◆ Extract ◆

Baby Trump Blimp Replaced by Chlorinated Chickens at NATO Summit Protest

Chlorinated chickens are set to appear at a protest against President Donald Trump in London Tuesday evening as NATO leaders meet for a 70th anniversary summit in the city.

Protesters dressed in "chlorinated" chicken suits will be brought back at a Trafalgar Square rally against the president's latest visit to the U.K. on Tuesday, an organizer told Newsweek, saying they had proved "very popular" at a previous demonstration.

But organizers also said that the famous blimp depicting Trump as a diaper-wearing baby would be absent from the demonstration, with one activist suggesting the Baby Trump blimp could still be in America after it reportedly appeared at a Florida rally on Tuesday November 26.

The London protest, scheduled to start at 4 p.m. GMT, follows two previous demonstrations in the British capital and coincides with a royal reception for NATO leaders at Buckingham Palace.

It also comes as some in Britain fear that a victory for Conservative Party leader Boris Johnson in the upcoming U.K. general election could lead to the country's National Health Service (NHS) being opened up to U.S. companies and food standards being reduced to a level that would see chlorinated chicken from America appearing on British supermarket shelves.

Fears around the NHS' future were heightened last week when the opposition Labour Party leader Jeremy Corbyn brandished unredacted official documents at a press conference, claiming the files showed that the public health service was "on the table" in post-Brexit trade talks with the U.S.

Prime Minister Boris Johnson has denied that the NHS is up for sale or negotiation, according to British newspaper The Guardian.

Nick Dearden, one of the organizers of Tuesday's anti-Trump protest, told Newsweek that the NHS would be in the limelight at the demonstration due to its prominence in the U.K.'s election debate.

Asked if the Baby Trump blimp would be at the protest, Dearden said it "could still be in America" but clarified that he was not "completely sure where it is."

Chlorinated Chickens at anti-Trump protest in London
Demonstrators dressed as chickens at an anti-Donald Trump rally in London. Global Justice Now

But he added that, to the best of his knowledge, the blimp would not be at the anti-Trump protests in Trafalgar Square today.

◆ Dataset content ◆
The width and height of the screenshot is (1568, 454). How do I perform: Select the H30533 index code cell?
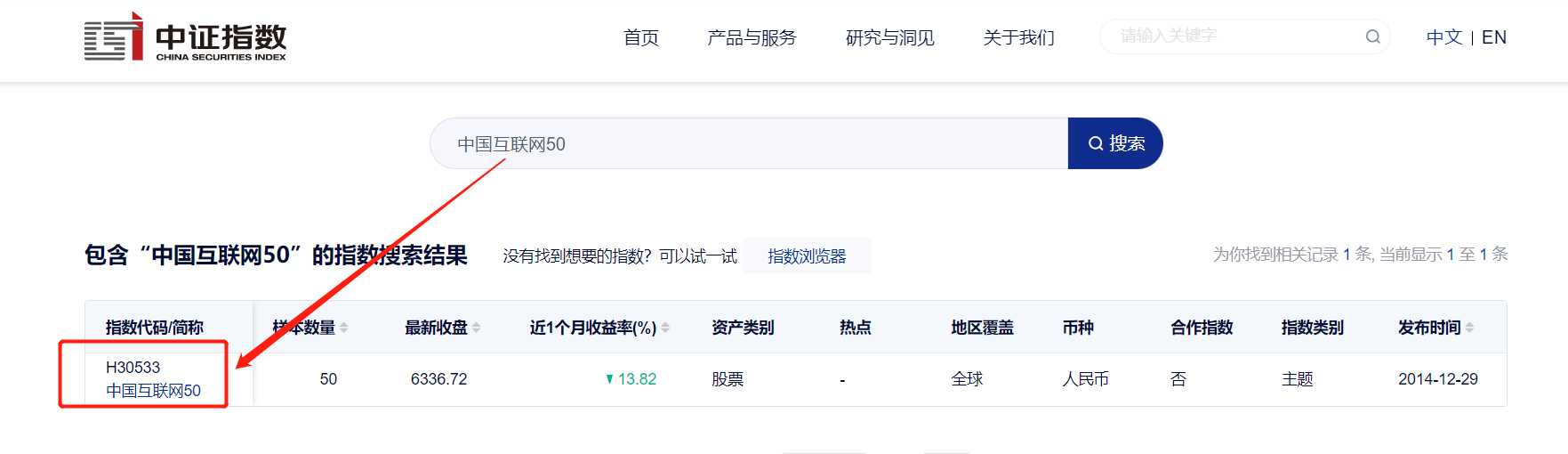133,367
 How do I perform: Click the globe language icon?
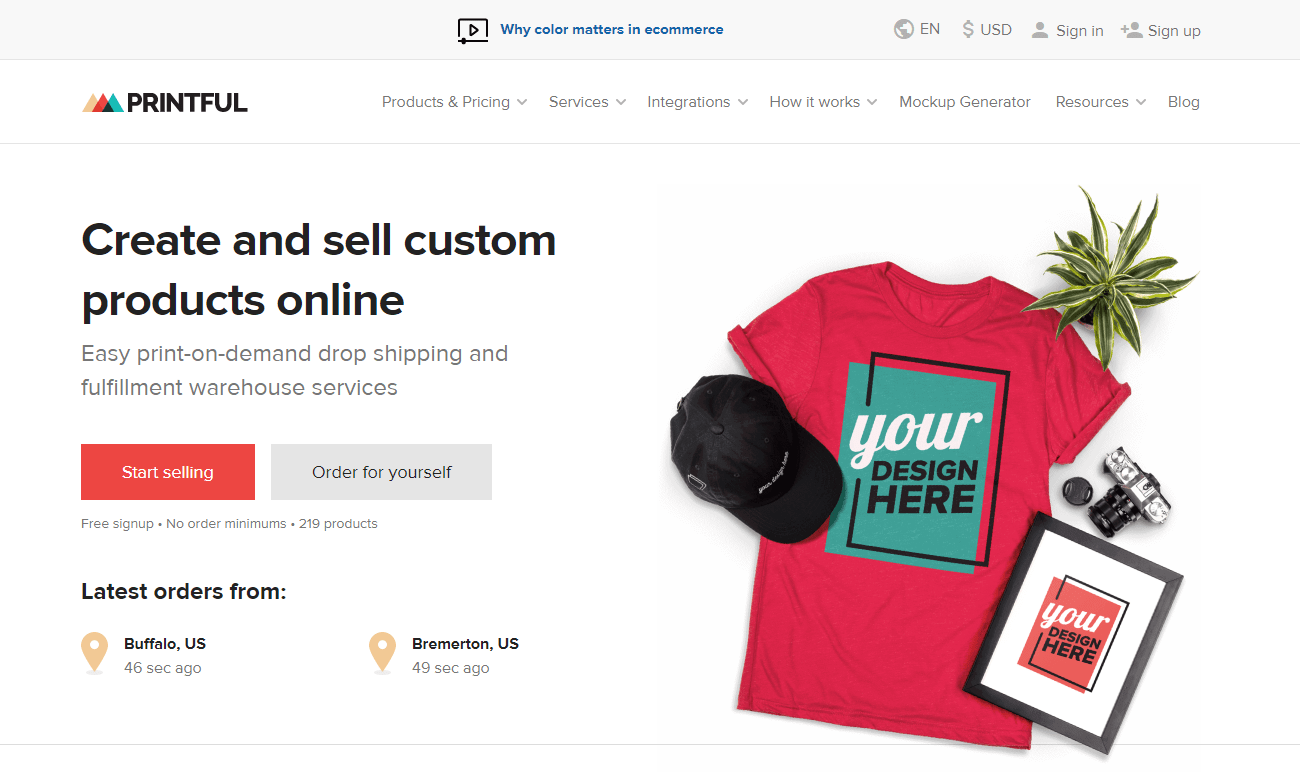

◆ Tasks to carry out ◆
- a) In the article on the NATO summit protest, switch "The Guardian" to "The Independent" and write out the passage starting at "Prime Minister Boris" and ending at "U.K.'s election debate.".
- b) According to the article on the NATO summit protest, at what time was the London protest scheduled to start?
- c) Using the article on the NATO summit protest, decide whether each statement agrees with it. Answer yes or no and quote the deciding words.
(i) The Baby Trump blimp was expected at the Trafalgar Square protest.
(ii) The protest coincided with a royal reception at Buckingham Palace.
(iii) Jeremy Corbyn leads the Conservative Party.

◆ Responses ◆
- a)
Prime Minister Boris Johnson has denied that the NHS is up for sale or negotiation, according to British newspaper The Independent.

Nick Dearden, one of the organizers of Tuesday's anti-Trump protest, told Newsweek that the NHS would be in the limelight at the demonstration due to its prominence in the U.K.'s election debate.

- b) 4 p.m. GMT.

- c)
(i) No: "the blimp would not be at the anti-Trump protests in Trafalgar Square today"
(ii) Yes: "coincides with a royal reception for NATO leaders at Buckingham Palace"
(iii) No: "the opposition Labour Party leader Jeremy Corbyn"